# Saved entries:

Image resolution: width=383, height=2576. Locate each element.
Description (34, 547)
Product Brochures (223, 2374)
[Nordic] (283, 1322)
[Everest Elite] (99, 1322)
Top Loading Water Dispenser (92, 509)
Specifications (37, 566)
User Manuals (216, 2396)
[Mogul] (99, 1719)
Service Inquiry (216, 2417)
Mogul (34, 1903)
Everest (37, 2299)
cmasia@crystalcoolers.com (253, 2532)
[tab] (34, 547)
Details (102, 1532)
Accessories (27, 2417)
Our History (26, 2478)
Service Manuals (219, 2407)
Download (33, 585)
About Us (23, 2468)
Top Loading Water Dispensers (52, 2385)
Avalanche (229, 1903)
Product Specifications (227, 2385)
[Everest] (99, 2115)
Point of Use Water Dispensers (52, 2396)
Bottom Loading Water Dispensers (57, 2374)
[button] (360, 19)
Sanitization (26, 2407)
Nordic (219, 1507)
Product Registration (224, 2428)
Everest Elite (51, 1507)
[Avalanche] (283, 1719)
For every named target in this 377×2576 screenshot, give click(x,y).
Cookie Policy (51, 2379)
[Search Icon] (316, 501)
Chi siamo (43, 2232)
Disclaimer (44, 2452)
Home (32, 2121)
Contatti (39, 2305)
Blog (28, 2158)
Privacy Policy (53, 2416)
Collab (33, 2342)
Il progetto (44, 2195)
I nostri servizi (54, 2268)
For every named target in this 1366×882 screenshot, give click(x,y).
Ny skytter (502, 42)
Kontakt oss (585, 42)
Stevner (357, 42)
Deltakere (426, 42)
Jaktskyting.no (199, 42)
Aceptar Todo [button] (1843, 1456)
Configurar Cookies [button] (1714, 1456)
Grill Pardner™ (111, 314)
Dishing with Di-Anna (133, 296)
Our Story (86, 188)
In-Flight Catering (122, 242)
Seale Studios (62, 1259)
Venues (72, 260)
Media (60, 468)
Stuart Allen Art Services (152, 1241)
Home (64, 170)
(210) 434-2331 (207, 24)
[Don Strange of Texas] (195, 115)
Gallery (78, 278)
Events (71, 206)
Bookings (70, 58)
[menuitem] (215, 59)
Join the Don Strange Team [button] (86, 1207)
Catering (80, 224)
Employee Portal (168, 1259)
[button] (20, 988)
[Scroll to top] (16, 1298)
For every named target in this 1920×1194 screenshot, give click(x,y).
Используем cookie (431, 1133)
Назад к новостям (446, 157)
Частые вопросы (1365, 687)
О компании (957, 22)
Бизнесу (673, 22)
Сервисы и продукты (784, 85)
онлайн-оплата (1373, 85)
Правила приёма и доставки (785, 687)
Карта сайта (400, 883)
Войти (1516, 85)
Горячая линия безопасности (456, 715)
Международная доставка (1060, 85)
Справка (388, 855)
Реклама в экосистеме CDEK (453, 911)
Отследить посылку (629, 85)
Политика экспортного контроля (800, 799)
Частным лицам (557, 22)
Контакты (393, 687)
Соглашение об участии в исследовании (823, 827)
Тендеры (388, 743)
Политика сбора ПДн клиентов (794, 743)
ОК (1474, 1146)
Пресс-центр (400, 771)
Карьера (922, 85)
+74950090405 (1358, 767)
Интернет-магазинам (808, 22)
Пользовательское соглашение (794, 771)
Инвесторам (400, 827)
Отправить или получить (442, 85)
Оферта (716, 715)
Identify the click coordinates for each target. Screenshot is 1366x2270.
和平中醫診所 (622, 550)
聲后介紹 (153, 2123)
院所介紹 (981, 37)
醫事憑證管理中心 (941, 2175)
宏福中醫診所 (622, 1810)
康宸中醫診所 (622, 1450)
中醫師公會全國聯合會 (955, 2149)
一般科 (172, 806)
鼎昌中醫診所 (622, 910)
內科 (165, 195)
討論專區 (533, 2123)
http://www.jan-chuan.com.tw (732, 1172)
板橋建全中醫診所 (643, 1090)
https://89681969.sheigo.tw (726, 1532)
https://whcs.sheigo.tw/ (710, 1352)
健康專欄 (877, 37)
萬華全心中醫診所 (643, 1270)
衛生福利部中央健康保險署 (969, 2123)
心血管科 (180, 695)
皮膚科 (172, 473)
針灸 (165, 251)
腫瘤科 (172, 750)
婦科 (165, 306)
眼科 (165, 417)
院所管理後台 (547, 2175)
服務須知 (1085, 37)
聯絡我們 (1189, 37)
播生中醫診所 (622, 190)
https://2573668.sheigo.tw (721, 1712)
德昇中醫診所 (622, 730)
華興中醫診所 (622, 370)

# EXERCISE INSTRUCTIONS:
Set apart and copy each line of the records that holds the word "target".

# OUTPUT FOR THIS EXERCISE:
For every named target in this 377×2576 screenshot, give click(x,y).
For every named target in this 1366×882 screenshot, give click(x,y).
For every named target in this 1920×1194 screenshot, give click(x,y).
Identify the click coordinates for each target. Screenshot is 1366x2270.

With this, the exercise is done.